Histopathology of the midgut tissue in fifth instar larvae of B. mori after 96 hr of exposure to silver NPs. (a) Control; (b) 1 mg·L-1; (c) 10 mg·L-1; (d) 25 mg·L-1; (e) 50 mg·L-1; (f) 100 mg·L-1, 10 × images. Treated groups (1, 10, 25, 50, 100 mg·L-1), displaying damage in histological structure compared to unexposed silkworm. BM indicate basement membrane, yellow box indicate cells death.
In order to investigate the distribution and translocation of silver nanoparticles in the silkworm body, from the third day of their fifth instar we fed them the silver nanoparticles labeled Rhodamine B (Ag-NPs-Rho B). We monitored the fate of Ag-NPs-Rho B by the observation of the change in color of silkworm’s body as well as the silk gland and gut after the dissection at different time points under room light. At the first 16 hr, we observed that the color changed slightly in the body and organs, as displayed in Fig. 5 (I), and, progressively, we noticed that the pink color increased in the silkworm’s body, which became significantly pink at 48 hr compared to control with normal feed as shown in Figs. 5 (II), a, b, c. Meanwhile, the intensity of color gradually increased in the gland silk and gut as displayed in Fig. 5 (II), a. To verify this observation more, the Ag-NPs-Rho B was tracked in the hemolymph by using confocal laser scanning microscopy (CLSM). The observation indicated that the nanosilver crossed the digestive membrane barrier and translocated to the circulatory system hemolymph and entered the hemocytes (Fig. 6). Notably, the fluorescence intensity of Rho B decreased with time, which may be due to the migration of silver NPs to other tissues or because they were excreted through the excretory system. This result indicated that the ingestion of Ag-NPs can not only be retained in the digestive tract, but also be translocated to the hemolymph, reaching other second target organs and tissues, such as the silk gland, the fat body, and Malpighian tubule. However, we did not observe any change either in the color of the cocoon or in the adult moth as displayed in Figs. 5 (II), b.
The uptake and distribution of Rhodamine B-Ag-NPs in the body of fifth instar larvae of B. mori after 48 hr of exposure. (I) the distribution of Rhodamine B-Ag-NPs in organs at different time points (0 hr, 16 hr, 36 hr, 48 hr) under room light conditions. (II); the (a) a pink silkworms for Rhodamine B-Ag-NPs after 48 hr of exposure, (c) silkworm with normal diet, (b) the cocoon and adult moth of fifth instar larvae fed Rhodamine B-Ag-NPs from second day until molting.

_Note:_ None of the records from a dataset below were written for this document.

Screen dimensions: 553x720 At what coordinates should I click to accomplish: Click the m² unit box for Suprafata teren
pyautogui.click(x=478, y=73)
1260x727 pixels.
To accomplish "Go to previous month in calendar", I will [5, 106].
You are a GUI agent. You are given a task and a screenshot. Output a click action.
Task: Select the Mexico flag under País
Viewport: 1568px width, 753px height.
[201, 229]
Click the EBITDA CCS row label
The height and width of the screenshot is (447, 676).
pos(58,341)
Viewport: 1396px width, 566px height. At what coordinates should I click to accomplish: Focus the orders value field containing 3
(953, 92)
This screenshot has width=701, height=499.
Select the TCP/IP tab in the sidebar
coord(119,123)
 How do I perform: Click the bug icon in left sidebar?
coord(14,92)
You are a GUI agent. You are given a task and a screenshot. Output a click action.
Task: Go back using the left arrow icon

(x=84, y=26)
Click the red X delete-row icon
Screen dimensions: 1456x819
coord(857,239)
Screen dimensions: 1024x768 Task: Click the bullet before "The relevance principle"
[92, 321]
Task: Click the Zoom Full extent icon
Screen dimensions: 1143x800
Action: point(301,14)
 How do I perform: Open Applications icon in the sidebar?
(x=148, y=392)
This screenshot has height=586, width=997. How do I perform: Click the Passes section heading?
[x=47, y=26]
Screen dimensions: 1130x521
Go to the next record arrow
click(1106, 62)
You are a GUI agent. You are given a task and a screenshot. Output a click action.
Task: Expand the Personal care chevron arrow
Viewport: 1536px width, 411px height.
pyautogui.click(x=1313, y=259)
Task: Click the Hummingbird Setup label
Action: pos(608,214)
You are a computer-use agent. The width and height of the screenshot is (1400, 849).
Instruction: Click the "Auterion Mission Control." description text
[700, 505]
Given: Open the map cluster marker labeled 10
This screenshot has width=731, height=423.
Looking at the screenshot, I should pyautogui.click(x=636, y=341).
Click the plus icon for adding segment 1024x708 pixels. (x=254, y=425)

Translocation and distribution of Rhodamine B-Ag-NPs in the hemolymph cells of the fifth instar larvae of B. mori at different time points (16 hr, 36 hr, 48 hr), which compared with a control group the nanosilver crossed the primary target barrier and migrated to the circulatory system (hemolymph) and entered the hemocytes (granulocytes, plasmatocytes).
RNA sequencing is a new technology and has many advantages with high sensitivity to understand clearly the global transcriptome profile, including differential gene expression, alternative splicing, pathways and SNP, and so forth (Bellmann et al., 2015). We found herein, by using RNA sequencing and computational approaches, that silver NPs altered gene expression in the silkworm midgut after 96 hr of treatment at 100 mg·L-1. The analysis showed that there were 251 significant (p < 0.05) DEGs, 172 upregulated and 79 downregulated. The genes that are highly significant with p < 1.0E-04 were further classified as shown in Table S1 (Supplementary file). To gain insight into the molecular mechanisms of silver NPs toxicity, the GO and KEGG analyses of the DEGs were performed. We conducted the GO enrichment analysis, using all the GO terms listed in Supplementary Table 2 (Supplementary file).
The result of GO enrichment analysis revealed that there were 668 terms enriched, among which 82 were significant GO annotations (p < 0.05), including 41 terms in biological process ontology, 37 terms in molecular function ontology, and 4 terms in cellular component ontology. The GO terms and gene descriptions are shown in Table S2 (Supplementary file).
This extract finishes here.